◆ **What you should do**:
Rewrite the entries below, replacing "Given:" with "Goal:" everywhere it appears and leaving everything else unchanged.

◆ **Provided records**:
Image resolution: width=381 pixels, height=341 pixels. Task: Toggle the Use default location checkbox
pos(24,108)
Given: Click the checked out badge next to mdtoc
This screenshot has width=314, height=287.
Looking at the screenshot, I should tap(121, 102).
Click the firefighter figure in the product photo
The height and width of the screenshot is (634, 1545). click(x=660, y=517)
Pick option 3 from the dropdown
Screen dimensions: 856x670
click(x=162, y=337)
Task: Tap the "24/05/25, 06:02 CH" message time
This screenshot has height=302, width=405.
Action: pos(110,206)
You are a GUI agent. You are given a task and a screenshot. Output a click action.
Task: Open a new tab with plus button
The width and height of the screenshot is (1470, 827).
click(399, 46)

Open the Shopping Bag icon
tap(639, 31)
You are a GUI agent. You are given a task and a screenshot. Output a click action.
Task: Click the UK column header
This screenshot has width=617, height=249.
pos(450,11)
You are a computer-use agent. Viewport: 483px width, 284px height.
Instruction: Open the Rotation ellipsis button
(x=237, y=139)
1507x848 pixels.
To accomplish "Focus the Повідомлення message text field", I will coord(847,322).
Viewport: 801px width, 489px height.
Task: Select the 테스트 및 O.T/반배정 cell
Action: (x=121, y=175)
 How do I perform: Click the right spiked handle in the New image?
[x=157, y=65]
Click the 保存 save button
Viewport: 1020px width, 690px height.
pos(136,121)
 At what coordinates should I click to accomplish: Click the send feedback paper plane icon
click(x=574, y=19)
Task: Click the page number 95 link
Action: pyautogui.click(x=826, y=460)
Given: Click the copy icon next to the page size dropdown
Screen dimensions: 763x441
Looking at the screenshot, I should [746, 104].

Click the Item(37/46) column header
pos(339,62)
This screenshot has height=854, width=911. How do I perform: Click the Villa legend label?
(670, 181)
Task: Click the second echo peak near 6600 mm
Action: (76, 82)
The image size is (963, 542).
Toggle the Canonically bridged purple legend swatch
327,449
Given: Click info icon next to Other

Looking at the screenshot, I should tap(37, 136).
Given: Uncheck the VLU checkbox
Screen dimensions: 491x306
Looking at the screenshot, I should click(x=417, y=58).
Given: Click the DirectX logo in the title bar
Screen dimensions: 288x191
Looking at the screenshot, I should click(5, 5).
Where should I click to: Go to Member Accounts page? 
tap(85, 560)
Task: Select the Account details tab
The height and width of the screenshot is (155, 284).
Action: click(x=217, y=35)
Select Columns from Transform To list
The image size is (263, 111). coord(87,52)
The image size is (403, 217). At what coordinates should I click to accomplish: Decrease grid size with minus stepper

◆ **Reply to the task**:
Image resolution: width=381 pixels, height=341 pixels. Task: Toggle the Use default location checkbox
pos(24,108)
Goal: Click the checked out badge next to mdtoc
This screenshot has width=314, height=287.
Looking at the screenshot, I should tap(121, 102).
Click the firefighter figure in the product photo
The height and width of the screenshot is (634, 1545). click(x=660, y=517)
Pick option 3 from the dropdown
Screen dimensions: 856x670
click(x=162, y=337)
Task: Tap the "24/05/25, 06:02 CH" message time
This screenshot has height=302, width=405.
Action: pos(110,206)
You are a GUI agent. You are given a task and a screenshot. Output a click action.
Task: Open a new tab with plus button
The width and height of the screenshot is (1470, 827).
click(399, 46)

Open the Shopping Bag icon
tap(639, 31)
You are a GUI agent. You are given a task and a screenshot. Output a click action.
Task: Click the UK column header
This screenshot has width=617, height=249.
pos(450,11)
You are a computer-use agent. Viewport: 483px width, 284px height.
Instruction: Open the Rotation ellipsis button
(x=237, y=139)
1507x848 pixels.
To accomplish "Focus the Повідомлення message text field", I will coord(847,322).
Viewport: 801px width, 489px height.
Task: Select the 테스트 및 O.T/반배정 cell
Action: (x=121, y=175)
 How do I perform: Click the right spiked handle in the New image?
[x=157, y=65]
Click the 保存 save button
Viewport: 1020px width, 690px height.
pos(136,121)
 At what coordinates should I click to accomplish: Click the send feedback paper plane icon
click(x=574, y=19)
Task: Click the page number 95 link
Action: pyautogui.click(x=826, y=460)
Goal: Click the copy icon next to the page size dropdown
Screen dimensions: 763x441
Looking at the screenshot, I should [746, 104].

Click the Item(37/46) column header
pos(339,62)
This screenshot has height=854, width=911. How do I perform: Click the Villa legend label?
(670, 181)
Task: Click the second echo peak near 6600 mm
Action: (76, 82)
The image size is (963, 542).
Toggle the Canonically bridged purple legend swatch
327,449
Goal: Click info icon next to Other

Looking at the screenshot, I should tap(37, 136).
Goal: Uncheck the VLU checkbox
Screen dimensions: 491x306
Looking at the screenshot, I should click(x=417, y=58).
Goal: Click the DirectX logo in the title bar
Screen dimensions: 288x191
Looking at the screenshot, I should click(5, 5).
Where should I click to: Go to Member Accounts page? 
tap(85, 560)
Task: Select the Account details tab
The height and width of the screenshot is (155, 284).
Action: click(x=217, y=35)
Select Columns from Transform To list
The image size is (263, 111). coord(87,52)
The image size is (403, 217). At what coordinates should I click to accomplish: Decrease grid size with minus stepper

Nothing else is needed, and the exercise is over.